Because of “her weeping and her women in the dark I brake off,” he wrote to Walsingham. He went away and reported this uncanny interview to the Earl, who sent his lady to her. Mary was asleep or shamming, and all Lady Shrewsbury could do was to chat vaguely with Mary Seton about “the suddenness of her sickness.” Later on the same careful enquiries were made by the Countess, whose shrewd deduction was, “I have known her worse and recover again.” Her Ladyship was, if not head nurse on these occasions, certainly official inspectress, and Beale reported that whether Mary was dangerously ill or not she was obliged to use medicine and poultices, at which he had himself sniffed inquisitively, and which Lady Shrewsbury had seen applied.

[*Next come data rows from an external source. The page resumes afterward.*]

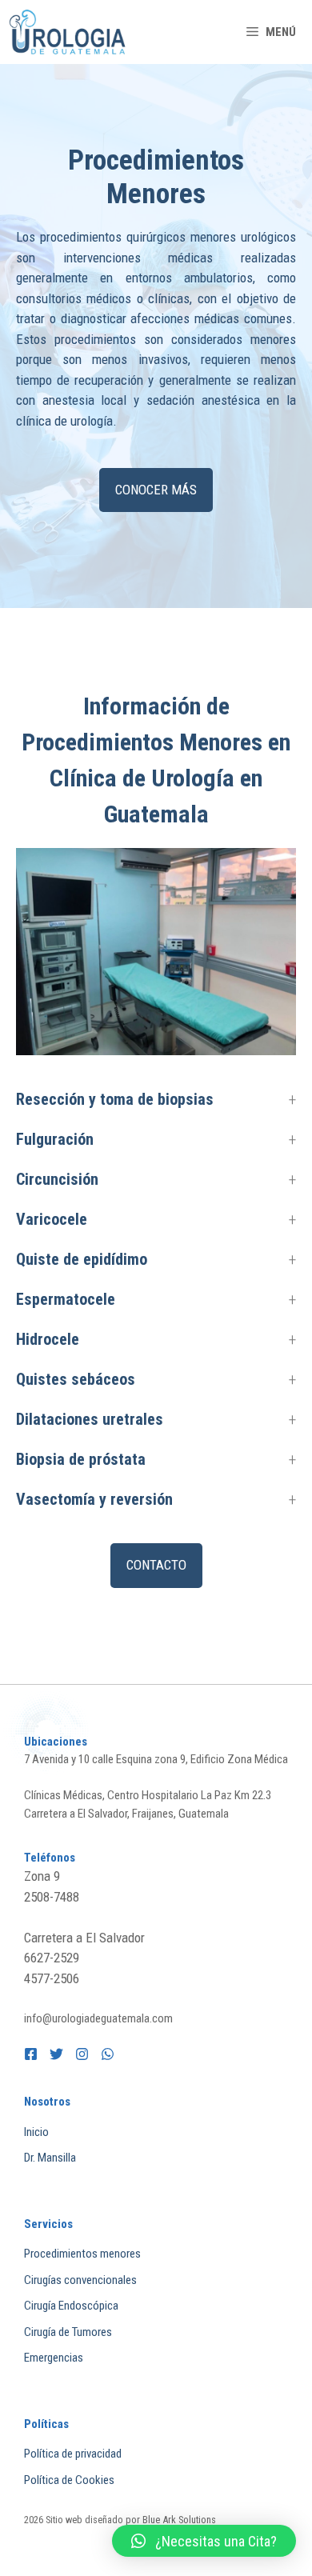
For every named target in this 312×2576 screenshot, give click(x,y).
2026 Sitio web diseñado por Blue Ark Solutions (120, 2520)
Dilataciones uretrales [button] (89, 1419)
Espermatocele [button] (65, 1299)
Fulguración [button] (55, 1139)
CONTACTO (156, 1565)
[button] (204, 2541)
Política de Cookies (69, 2480)
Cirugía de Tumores (68, 2332)
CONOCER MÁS (156, 490)
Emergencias (53, 2357)
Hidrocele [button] (47, 1339)
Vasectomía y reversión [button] (94, 1499)
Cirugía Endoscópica (71, 2305)
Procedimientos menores (82, 2253)
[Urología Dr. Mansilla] (68, 32)
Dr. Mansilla (50, 2157)
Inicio (36, 2132)
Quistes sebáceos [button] (75, 1379)
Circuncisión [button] (57, 1179)
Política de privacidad (73, 2453)
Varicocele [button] (51, 1219)
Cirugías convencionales (80, 2280)
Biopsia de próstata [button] (81, 1459)
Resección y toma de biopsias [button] (115, 1099)
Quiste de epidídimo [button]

Presently there was a decided improvement in the condition of the invalid, and Elizabeth allowed Mary’s carriage to be sent to her so that she might drive within the limits of the Sheffield manor estate, whose circumference in those days, as Leader assures us, was eight miles, and covered an expanse of 2461 acres. Mary could not yet avail herself of this distraction, so sore and feeble was her weakened body. Yet at all times and seasons she was extraordinarily sensitive to the joys and sorrows of persons in her environment. The birth of Gilbert’s daughter already mentioned was just such an occasion for her goodness and generosity. She stood godmother to the child and sent to France for presents. These family occurrences complicated the Earl’s business considerably, and he took great precautions on this occasion that the event should not come to pass under the same roof as that which held his captive. At the end of the letter, in which he instructs Baldwin to make certain payments to his daughter-in-law’s nurse, he says: “I am removed to the castle, and most quiet when I have the fewest women here, and am best able to discharge the trust reposed in me.”

He had still further occasion for this attitude, for another blow fell upon his family. Young Lady Lennox died. As usual it was the Earl who made the formal announcement of the loss at Court, for his wife was, as on a previous occasion, too distraught to collect her wits.

“My very good Lords,

“It hath pleased God to call to His mercy out of this transitory world my daughter Lennox, this present Sunday, being the 21st of January, about three of the clock in the morning. Both towards God and the world she made a most godly and good end, and was in most perfect memory all the time of her sickness even to the last hour. Sundry times did she make her most earnest and humble prayer to the Almighty for her Majesty’s most happy estate and the long and prosperous continuance thereof, and as one most infinitely bound to her Highness, humbly and lowly beseeched Her Majesty to have pity upon her poor orphan Arabella Stewart, and as at all times heretofore both the mother and poor daughter were most infinitely bound to her Highness, so her assured trust was that Her Majesty would continue the same accustomed goodness and bounty to the poor child she left, and of this her suit and humble petition my said daughter Lennox, by her last will and testament, requireth both your Lordships, to whom she found and acknowledged herself always most bound in her name, most lowly to make this humble petition to Her Majesty and to present with all humility unto Her Majesty a poor remembrance (delivered by my daughter’s own hands) which very shortly will be sent, with my daughter’s most humble prayer for her Highness’ most happy estate, and most lowly beseeching her Highness in such sort to accept thereof as it pleased the Almighty to receive the poor widow’s mite.

“My wife taketh my daughter Lennox’s death so grievously that she neither doth nor can think of anything but of lamenting and weeping. I thought it my part to signify to both your Lordships in what sort God hath called her to his mercy, which I beseech you make known to Her Majesty and thus with my very hearty commendations to both your good Lordships I cease.

“Sheffield Manor this 21st January, 1581–2. “Your Lordships’ assured “G. SHREWSBURY.